● **Given problem**
Copy the listing below from its first line through the line that contains "The width and height of the screenshot is (739, 675).". Change "dropdown" to "drop-down menu", keep everything else the same, and leave out the pictures.
++++++++++++++++++++
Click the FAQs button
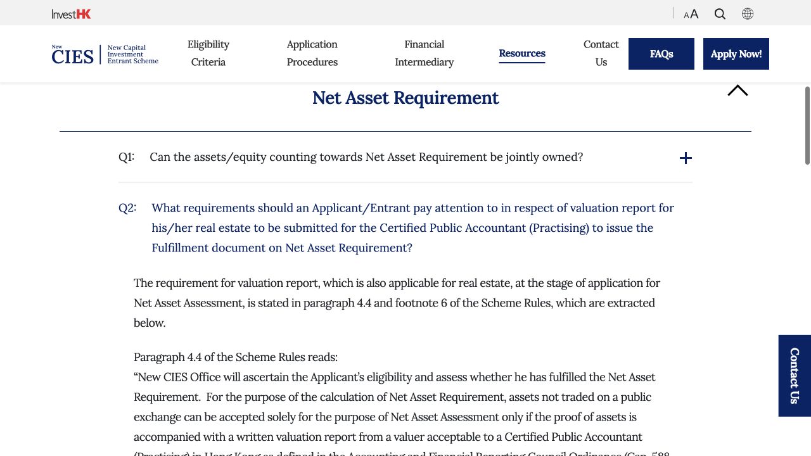The image size is (811, 456). click(x=661, y=54)
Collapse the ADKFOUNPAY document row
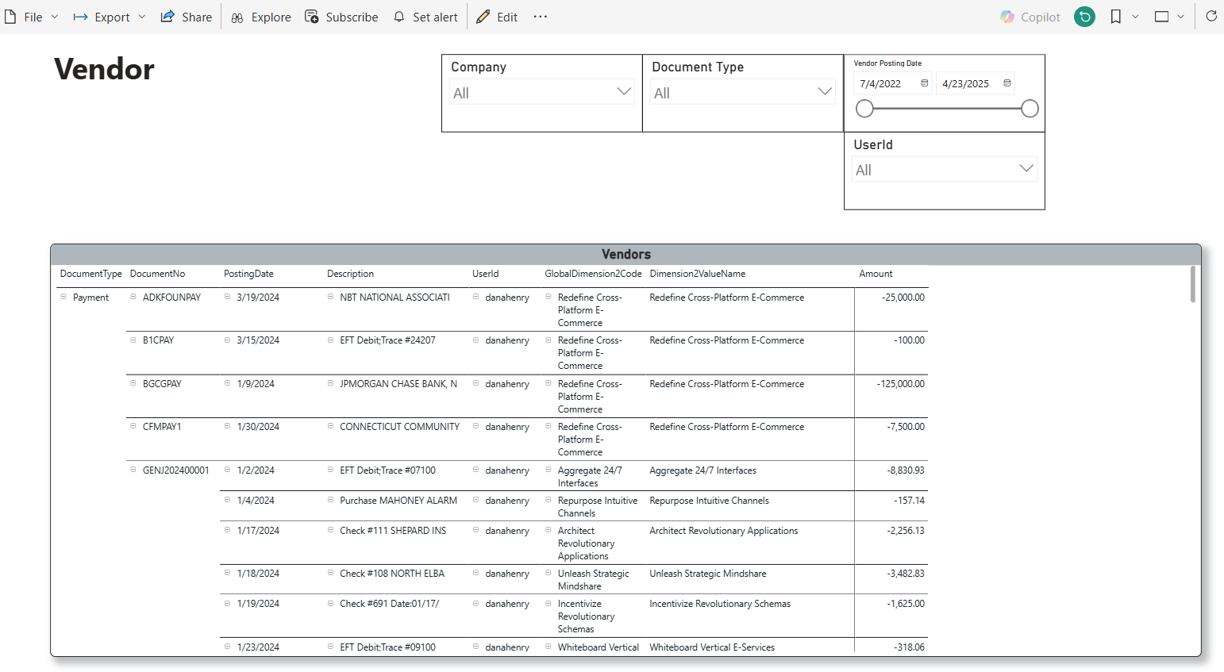This screenshot has width=1224, height=672. point(133,297)
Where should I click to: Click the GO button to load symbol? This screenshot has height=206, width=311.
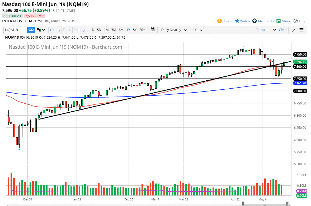[x=31, y=30]
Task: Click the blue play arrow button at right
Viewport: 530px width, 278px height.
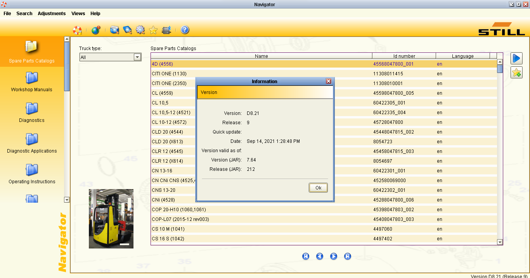Action: [516, 58]
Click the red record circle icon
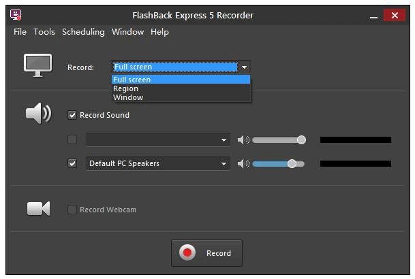Image resolution: width=415 pixels, height=279 pixels. coord(187,252)
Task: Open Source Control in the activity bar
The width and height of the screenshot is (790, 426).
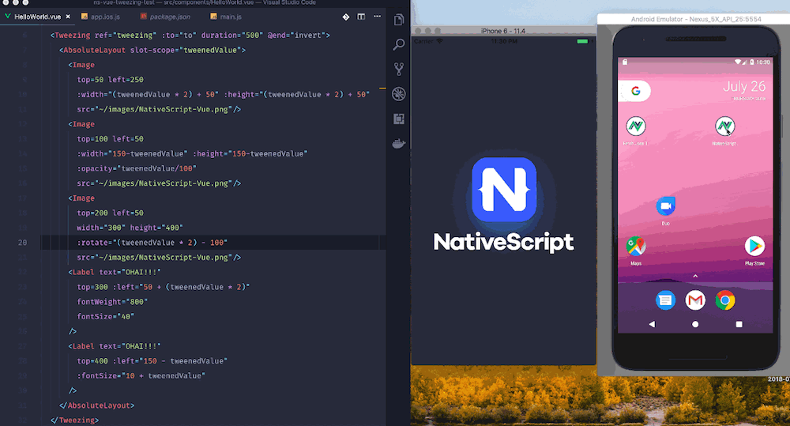Action: pyautogui.click(x=399, y=69)
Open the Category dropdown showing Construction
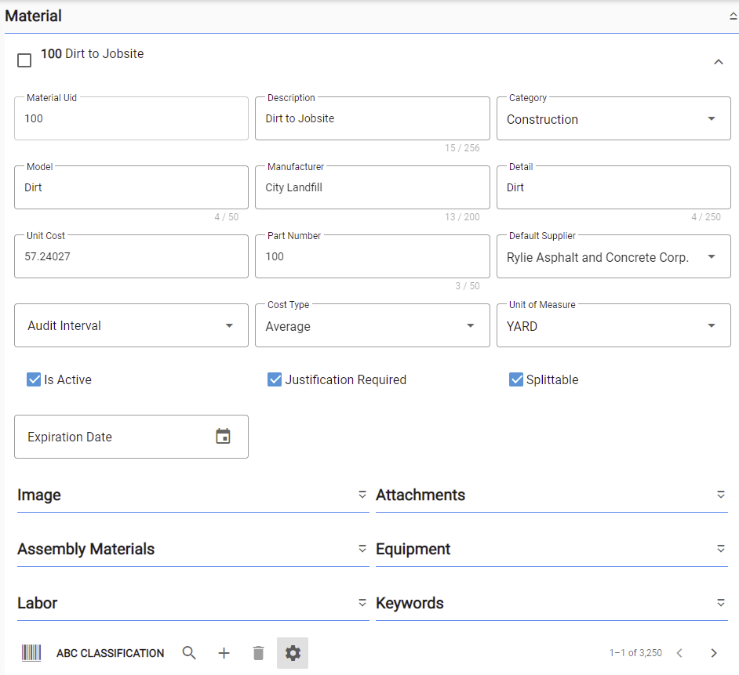The width and height of the screenshot is (739, 675). 613,118
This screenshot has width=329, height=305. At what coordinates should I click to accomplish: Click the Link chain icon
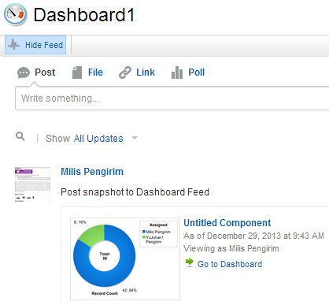(125, 73)
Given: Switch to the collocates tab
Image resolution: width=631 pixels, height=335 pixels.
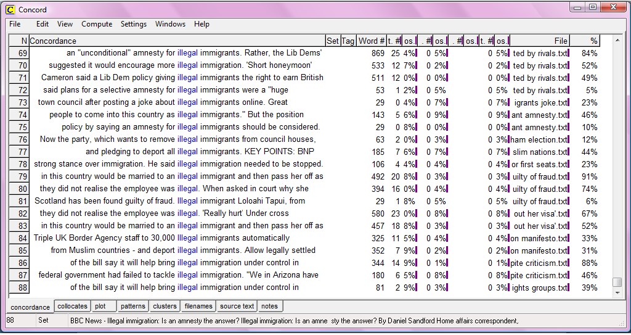Looking at the screenshot, I should 73,306.
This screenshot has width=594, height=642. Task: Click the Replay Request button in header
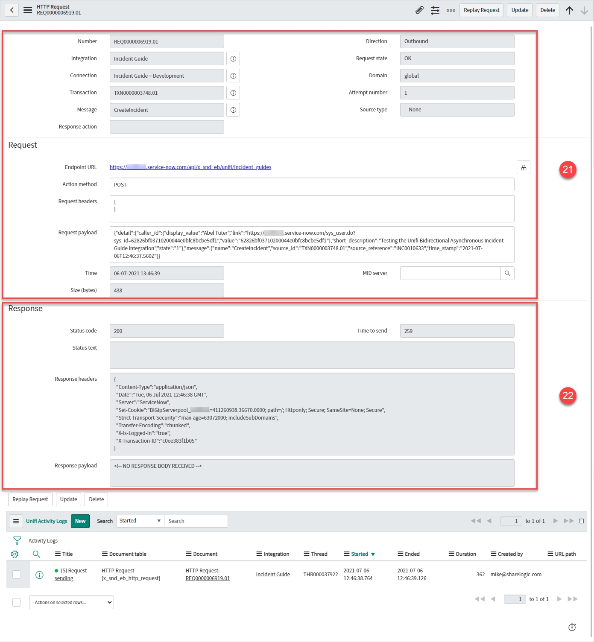(481, 10)
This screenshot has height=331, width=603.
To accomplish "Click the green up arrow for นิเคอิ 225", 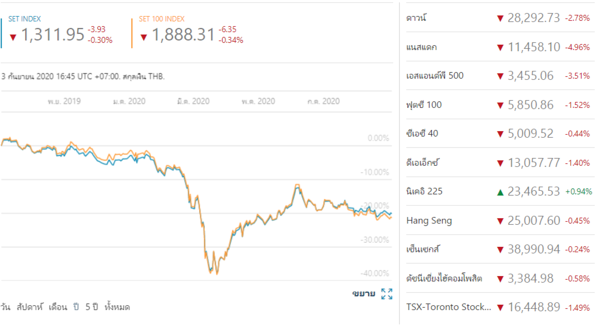I will coord(500,191).
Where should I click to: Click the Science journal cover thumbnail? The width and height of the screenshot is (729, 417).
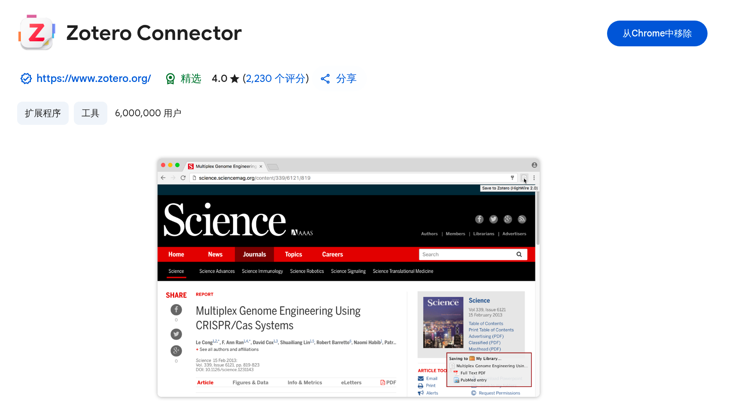tap(443, 322)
++++++++++++++++++++
● **Solution**
Click the FAQs button
The image size is (811, 456). click(x=661, y=54)
Collapse the ADKFOUNPAY document row
This screenshot has width=1224, height=672. point(133,297)
Where should I click to: Click the GO button to load symbol? This screenshot has height=206, width=311.
[x=31, y=30]
Task: Click the blue play arrow button at right
Viewport: 530px width, 278px height.
Action: [516, 58]
Click the red record circle icon
Image resolution: width=415 pixels, height=279 pixels. coord(187,252)
Task: Open Source Control in the activity bar
The width and height of the screenshot is (790, 426).
Action: pyautogui.click(x=399, y=69)
Open the Category drop-down menu showing Construction
The width and height of the screenshot is (739, 675). 613,118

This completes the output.